**Göreviniz**: Türkiye'de darbelerin olağan hale gelmesini anlatan yazıyı kaldığı yerden sürdürün.

**İncelenecek metin**:

● ● ● ● ●

Kriz, gerilim, çatışma anları insanın bireysel yaşamında olduğu gibi çoğu kez toplumsal yaşamda da turnusol kağıdı işlevi görüyor. Doğal sürecin kesintiye uğradığı, hesapların daha belirgin bir biçimde göz önüne dökülmeye başladığı olağanüstü dönemler aslında Türkiye’de istisna olmaktan çok, kural halini almış durumda. Bu da Türk toplumunun farkındalık yeteneğini körelten, hayret ve hafıza gücünü azaltan, eskilerin deyişiyle “ünsiyet kesbettiren” bir yaşam biçimine neden oluyor.
Öyle ki, askerî darbeler kural, demokrasi dönemleri istisna; yolsuzluklar kural, ahlakî tavırlar istisna; kavga-çatışma kural, barış-uzlaşma istisna oluyor ve liste uzayıp gidiyor. Karşımıza çıkan güzellik de olsa, altında bir çapanoğlu aramaya yatkınız; en sivilimiz bile, halk lehine bir gelişme yaşandığı zaman askere kulak vermekten alamıyor kendisini.
Hele bir aralar Türkiye için darbımesel olmuş bir söz vardı, “Her 10 yılda bir darbe yapılan ülke” diye… Eleştiri niyeti dahi taşısa, böyle bir sözün yol açtığı kulak dolgunluğunun “şüyuu vukuundan beter” bir ortam hazırladığı ve demokrasiyi arızi, darbeyi mutlak sayan bir anlayışa can verdiği ortada. Nitekim 1980 darbesinin üzerinden 10 yıl geçtiği halde hâlâ askerden işaret fişeği alamayan kesimler, 1993’te Özal’ın ölümünden sonra 10 yıllık kesintiyi(!) 83-93 yılları arasında yaşanan sivil döneme saydırıp “E, hadisenize” mesajları yollamaya başlamışlardı. Sonunda askerlerle askerleşmiş sivillerin şüyuu sonuç getirmişti de, 28 Şubat (1997) darbesi doğmuştu.

● ● ● ● ●

**Kayıtlı veriler**:
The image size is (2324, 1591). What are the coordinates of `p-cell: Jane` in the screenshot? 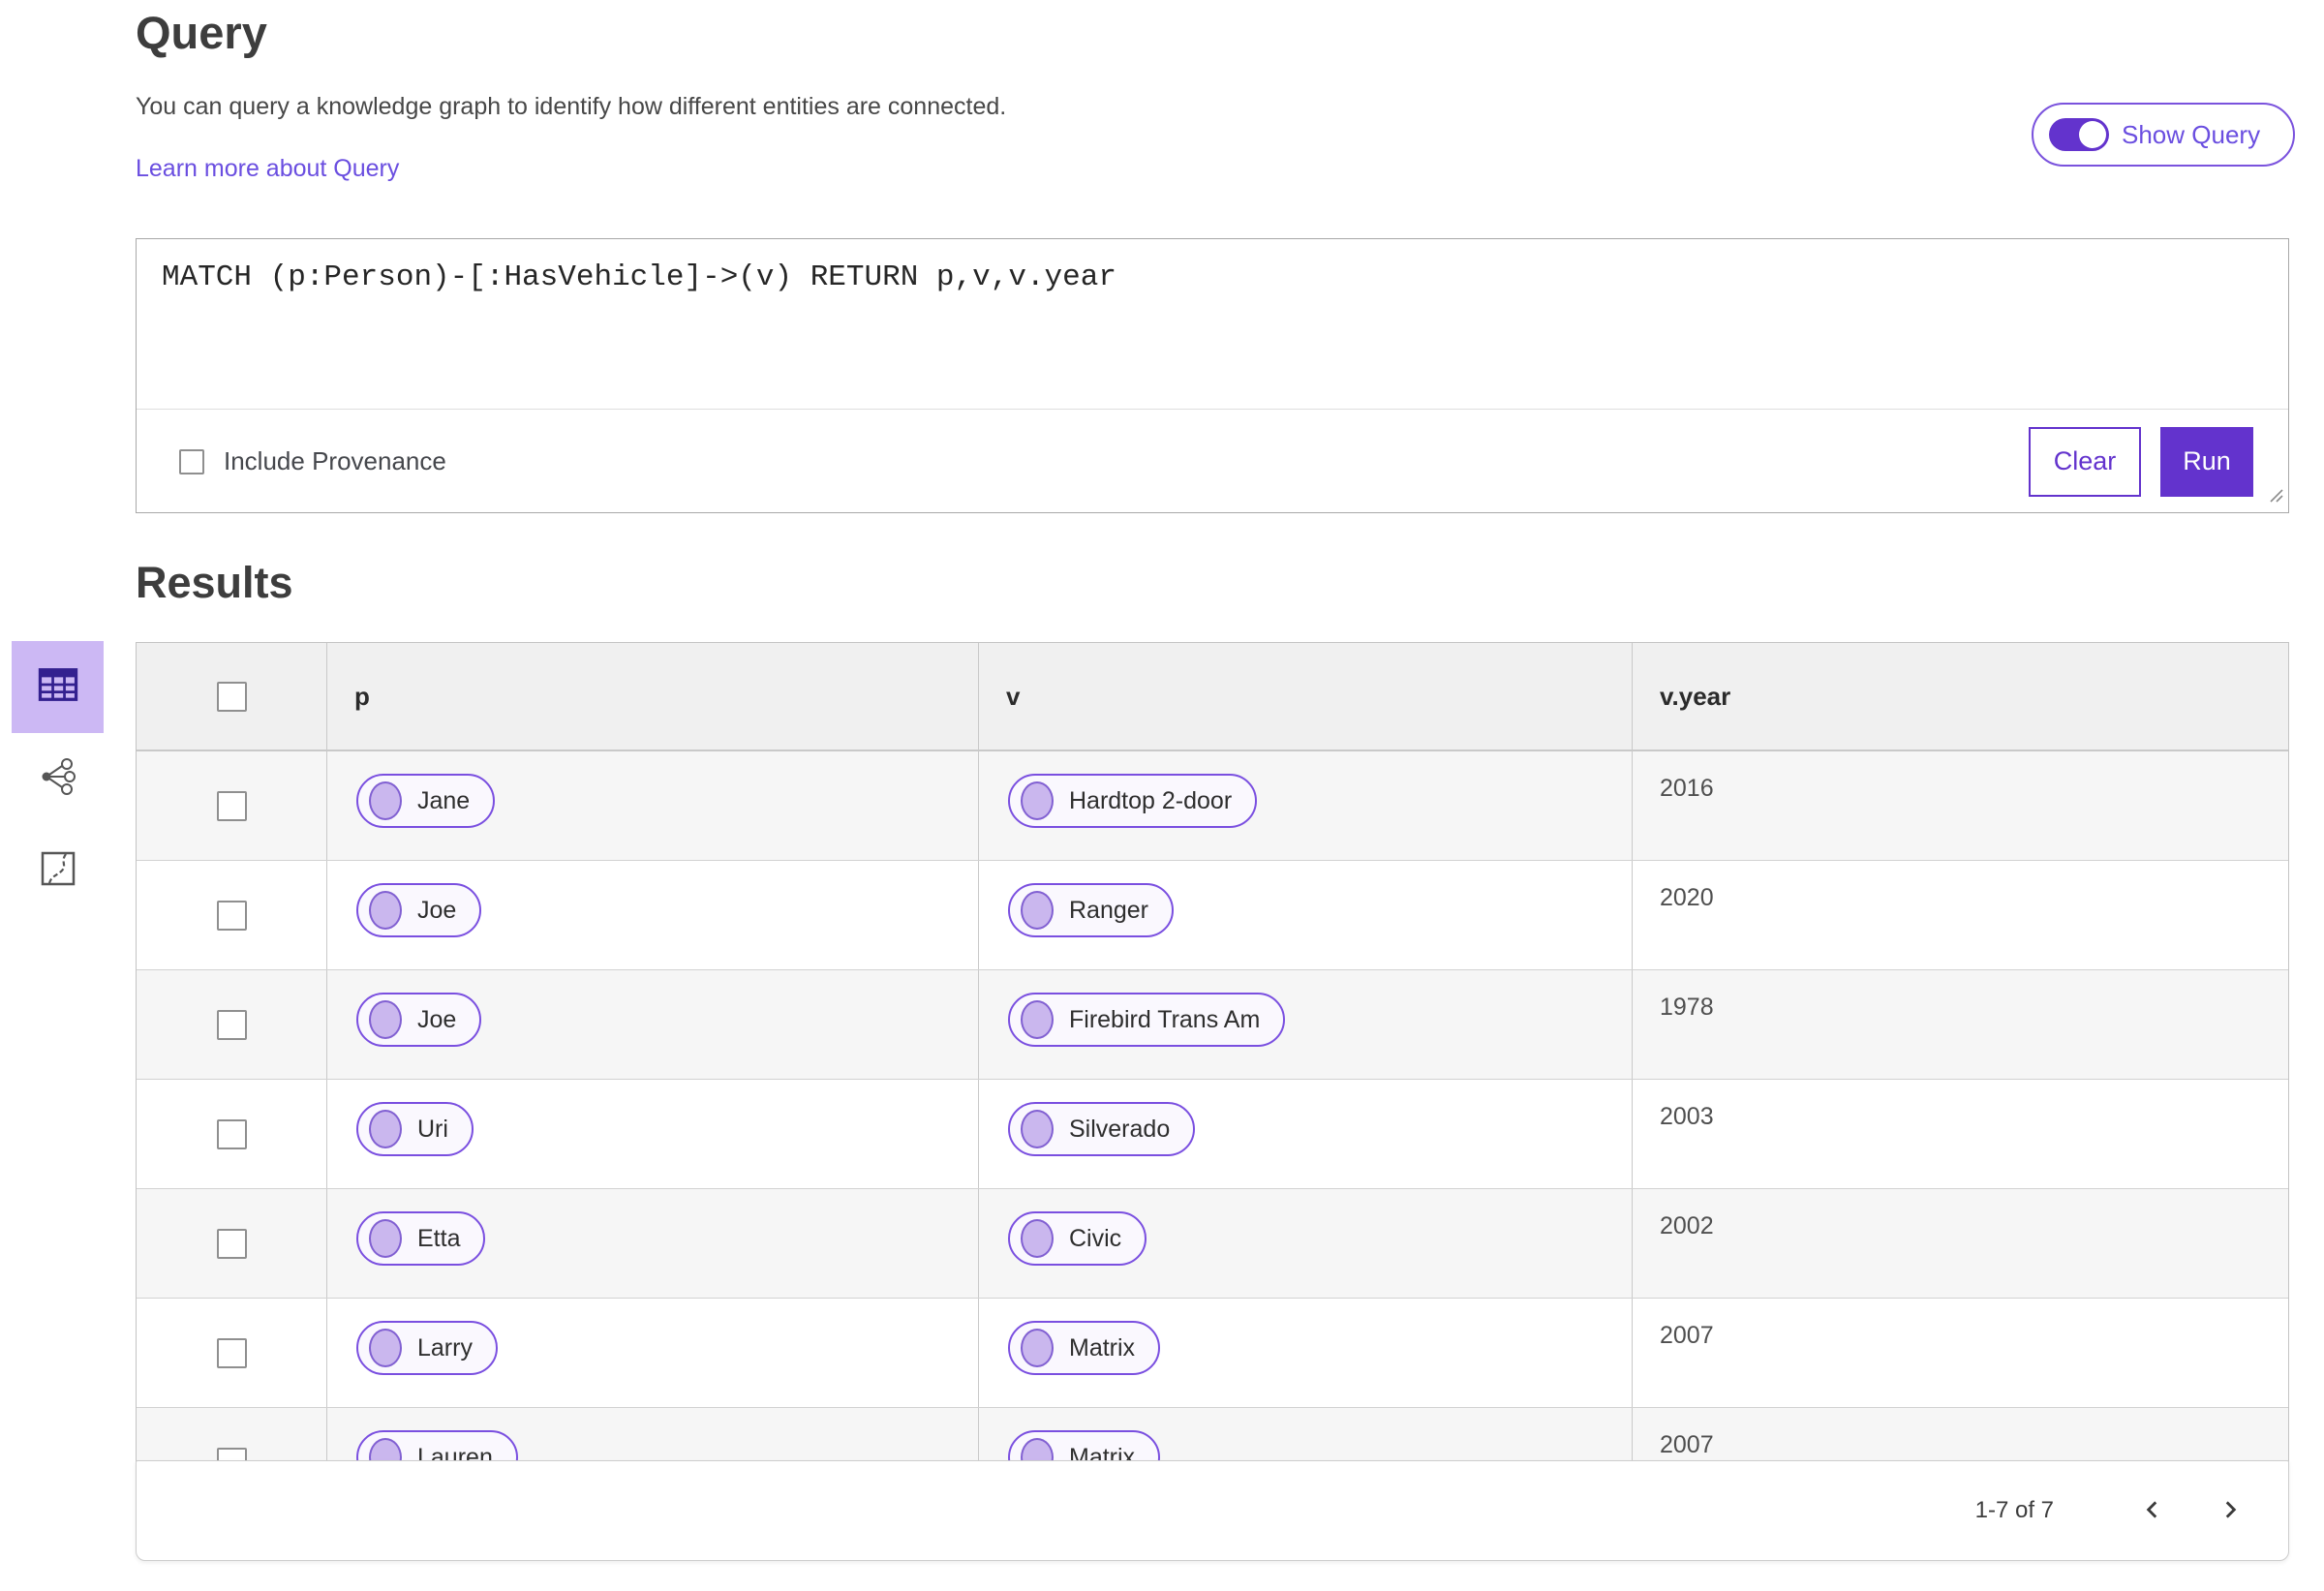 It's located at (653, 805).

● ● ● ● ●

**Alıştırma yanıtı**:
Bunların sırası mı şimdi? Yoksa biz de farkında olmadan meşum şayiaya katkıda bulunmuş mu oluyoruz?
Şayia şu: Siz bu satırları okurken (Bu cümle bir Babıali klasiğidir; ama ne yazık ki yazılı basının ezeli paradoksu bu!) muhtemelen 14 Nisan mitinginin ardından yapılması planlanan 27-28 ve 29 Nisan mitingleri de geçip gitmiş olacak hayırlısıyla inşallah. Ancak bu mitinglere kamuoyunu hazırlamayı amaçlayan bir panelde öyle “Porof. Zihni Sinir proceleri” sudur etti ki, “hayırlısıyla inşallah” temennisini vurgulamamak elde değil.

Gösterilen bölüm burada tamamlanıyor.